The percentage of small of buckets created (40) over the last hour is very high and exceeded the yellow thresholds (30) for index=win, and possibly more indexes, on this indexer
What to do to remediate?
The alert is triggered when the percentage of a small bucket(by definition, less than 10% of maxDataSize for the index) is created more than the current thresholds(30) for the last 24 hours.
Please check the relevant configuration file as below:
displayname = Buckets
indicator:bucketscreatedlast60m:yellow = 40
indicator:percentsmallbucketscreatedlast24h:description = This indicator tracks the percentage of small buckets created over the last 24 hours. A small bucket is defined as less than 10 % of the ‘maxDataSize’ setting in indexes.conf.
indicator:percentsmallbucketscreatedlast24h:red = 50
If you'd like to disable or suppress the message, please check the following Splunk doc. http://docs.splunk.com/Documentation/Splunk/7.2.1/DMC/Configurefeaturemonitoring
As hot buckets roll to warm whenever Splunk is restarted, warm buckets can be created with a smaller size than the specified max size(‘maxDataSize’) for the index.
If this is the case in your environment, Splunk does not have control over this behaviour and having smaller buckets will not affect any performance issue.
If smaller buckets come from other reasons, you may need to investigate the reason.
I am having the exact same issue. I have opened a case with Splunk Support, but all they did was copy and paste the response kheo provided.
In our environment we have not restarted Splunk for months, so this is not the cause of it prematurely rolling hot buckets.
Same issue here, started last night. Would be nice to how to troubleshoot further.
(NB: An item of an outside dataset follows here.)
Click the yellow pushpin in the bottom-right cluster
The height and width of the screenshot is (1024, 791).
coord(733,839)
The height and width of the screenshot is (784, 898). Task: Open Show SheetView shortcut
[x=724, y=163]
The affected index isn't particularly high volume nor have I observed any other unusual activity lately.
See the other thread which is pretty much a duplicate of this one, here: https://answers.splunk.com/answers/701550/health-status-the-percentage-of-small-of-buckets-c.html#an...
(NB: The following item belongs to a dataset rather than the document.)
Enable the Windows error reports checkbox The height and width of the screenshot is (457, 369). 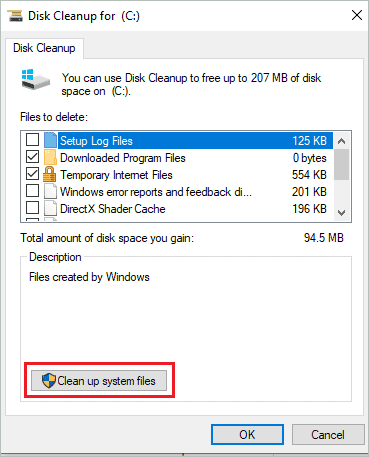pyautogui.click(x=32, y=191)
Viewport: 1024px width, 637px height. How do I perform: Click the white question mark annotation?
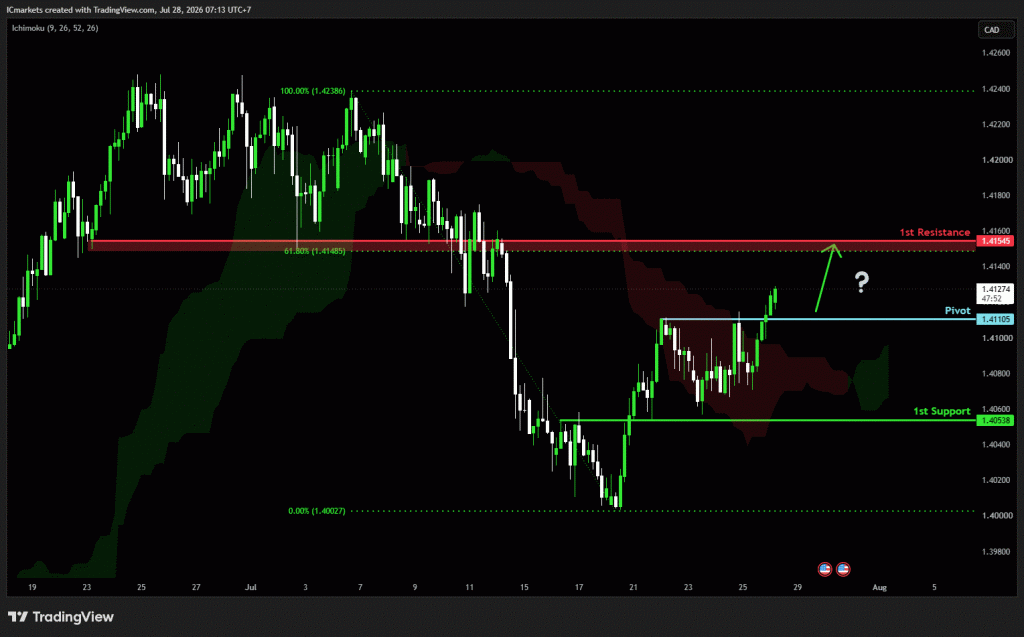point(862,282)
Long story short is that the issue is caused by data which is arriving out of chronological order, caused by timezone parsing or sending issues, which needs to be fixed by modifying your timezone parsers, and/or reconfiguring the sending systems to include TZ offset, or the props.conf to specify the TZ of each source.
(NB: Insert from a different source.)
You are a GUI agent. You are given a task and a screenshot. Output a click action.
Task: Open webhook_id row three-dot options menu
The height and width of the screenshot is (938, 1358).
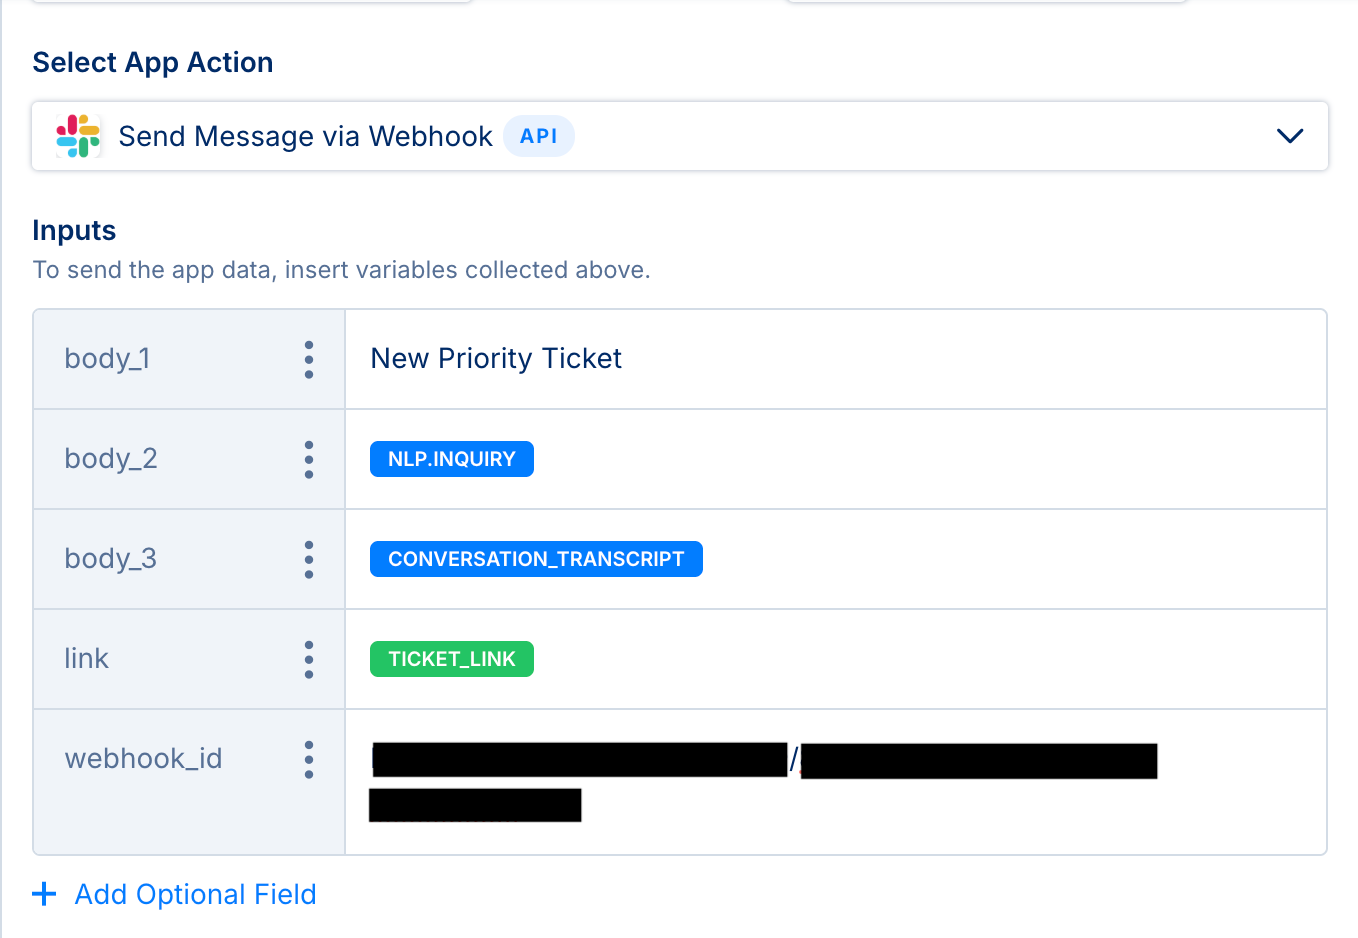[309, 759]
As per simonq's comment, the most common cause is a large variance in timespan of the data coming in, this often relates to incorrect parsing of the data.
In Alerts for Splunk Admins I have a dashboard for issues by sourcetype and alerts around this, github link here. The monitoring console in modern versions also has a "Data Quality" tab which would help you here.
If the variation in timestamp is actually required for some reason you could increase the number of hot buckets in the indexes.conf (maxHotBuckets) however you would likely be better served by fixing any timestamp parsing issues...(maxHotBuckets does not normally need to be adjusted)
Could you be more specific on where in you App I do find the proper Dashboard to show this?
Try the dashboards:
Issues Per Sourcetype (for information about sourcetype issues, you will need to know the sourcetypes in the index in question)
or start with "Rolled Buckets By Index"
Even using your app, and looking in the log files, I couldn't find any evidence that it was actually creating 60% new buckets each hour as it claimed to be. I modified the /opt/splunk/etc/system/local/indexes.conf file and added the following to turn the internal buckets up to 5, from 3:
[_internal] homePath = $SPLUNK_DB/_internaldb/db coldPath = $SPLUNK_DB/_internaldb/colddb thawedPath = $SPLUNK_DB/_internaldb/thaweddb maxHotBuckets=5
After a restart it's now showing green and has stayed that way for about 20 hours now.